Cześć,
przychodzę do was z nietypową sprawą (a przynajmniej tak mnie się wydaje).
Otóż kolejna dziewczyna ze mną zerwała, ponieważ... nie była w stanie poradzić sobie z tym, że podobam się innym kobietom.
Nie wiem, czy po prostu przyciągam taki typ kobiet i jestem na nie skazany, czy może po prostu inne nie istnieją?
Mam trochę związków za sobą i niemal każdy kończy się z tych samych powodów: inne kobiety zwracają na mnie uwagę, nie daję się wtrącić pod pantofel i nie rezygnuje ze swoich pasji.
Jak już wspomniałem o pasjach, jedną z nich jest szeroko rozumiany sport: od siłowni, wspinaczki górskiej, tenisa, po pinga ponga i szachy (tak, to też sport).

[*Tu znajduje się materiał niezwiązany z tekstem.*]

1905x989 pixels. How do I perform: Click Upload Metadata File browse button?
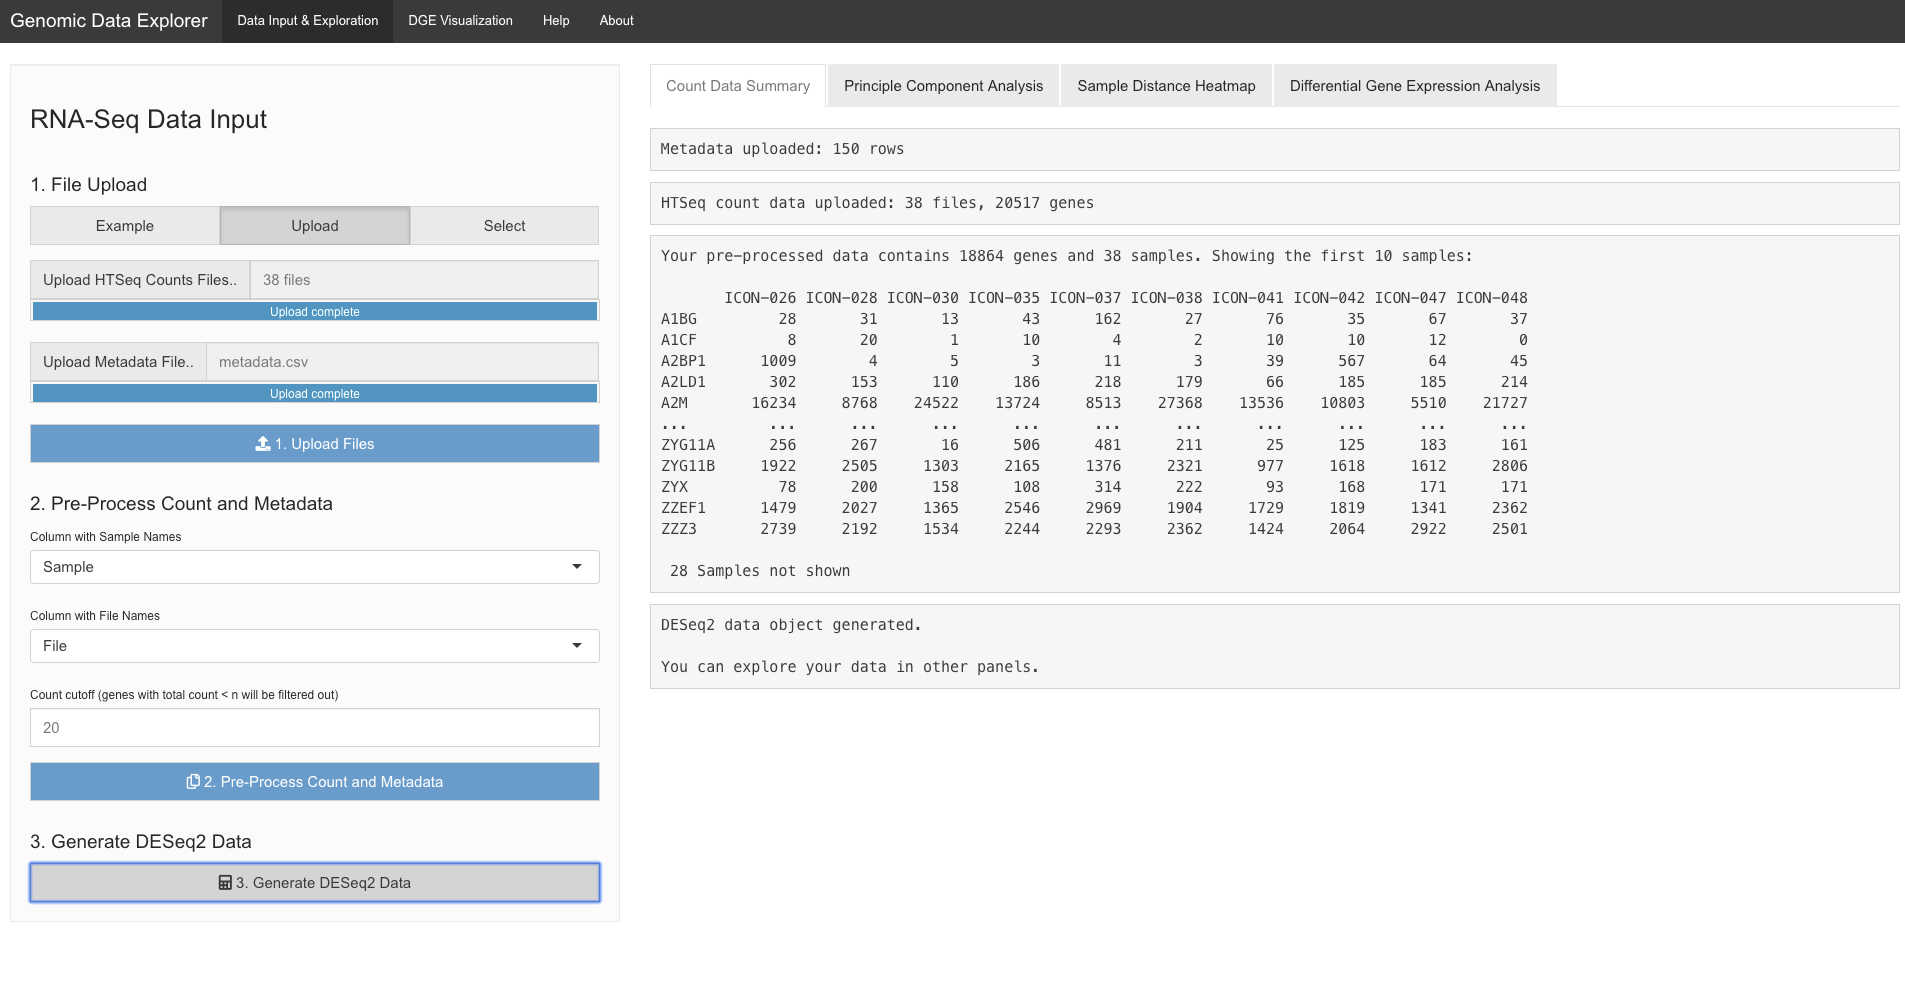(x=118, y=362)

Z takim poziomem aktywności wiąże się to, że wyglądam trochę lepiej niż przeciętny John (mieszkam w Wielkiej Brytanii, więc możecie sobie za Johna wstawić Jasia, jeśli chcecie), a to w efekcie powoduje to, że jestem adresetem dość dużej ilości niechcianej atencji...

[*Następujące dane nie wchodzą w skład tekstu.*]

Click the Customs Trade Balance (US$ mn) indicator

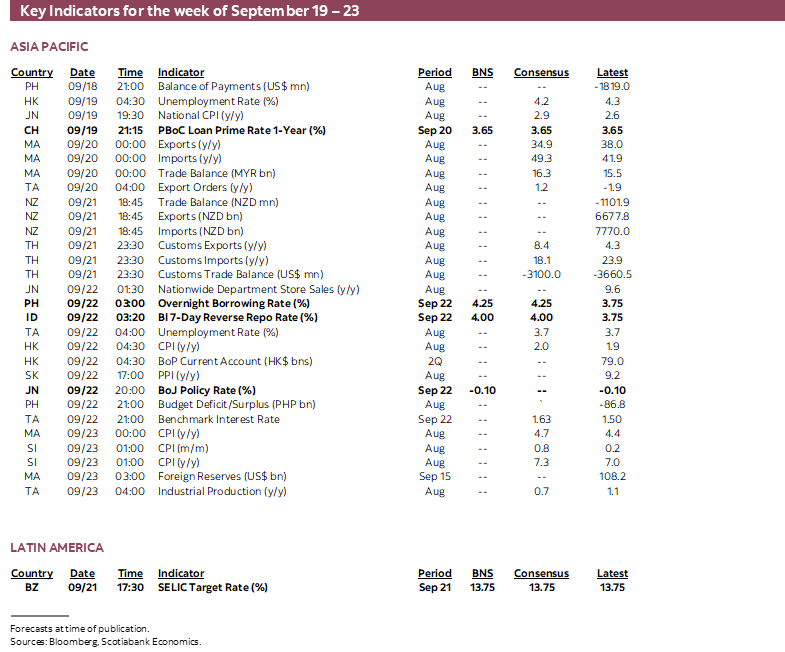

Tutaj krótki pogląd tego, o czym mówię:
streamable. com/ ddifw3 - trzeba usunąć spację.
Wszystko zbudowane naturalnie, bez jakichkolwiek środków dopingujących - nie jestem żadnym "karkiem"; mam wyższe wykształcenie zdobyte na zagranicznej uczelni, znam biegle dwa języki i jeden komunikatywnie, pracuję jako naukowiec i interesuję się wieloma rzeczami.
Moje ciało to po prostu efekt uboczny dbania o siebie, sportu i diety.
Wychodząc na miasto, ubieram się w workowate ciuchy, żeby nie było widać, że ćwiczę, ale - jak na złość - sama twarz wystarczy, że zwracam uwagę.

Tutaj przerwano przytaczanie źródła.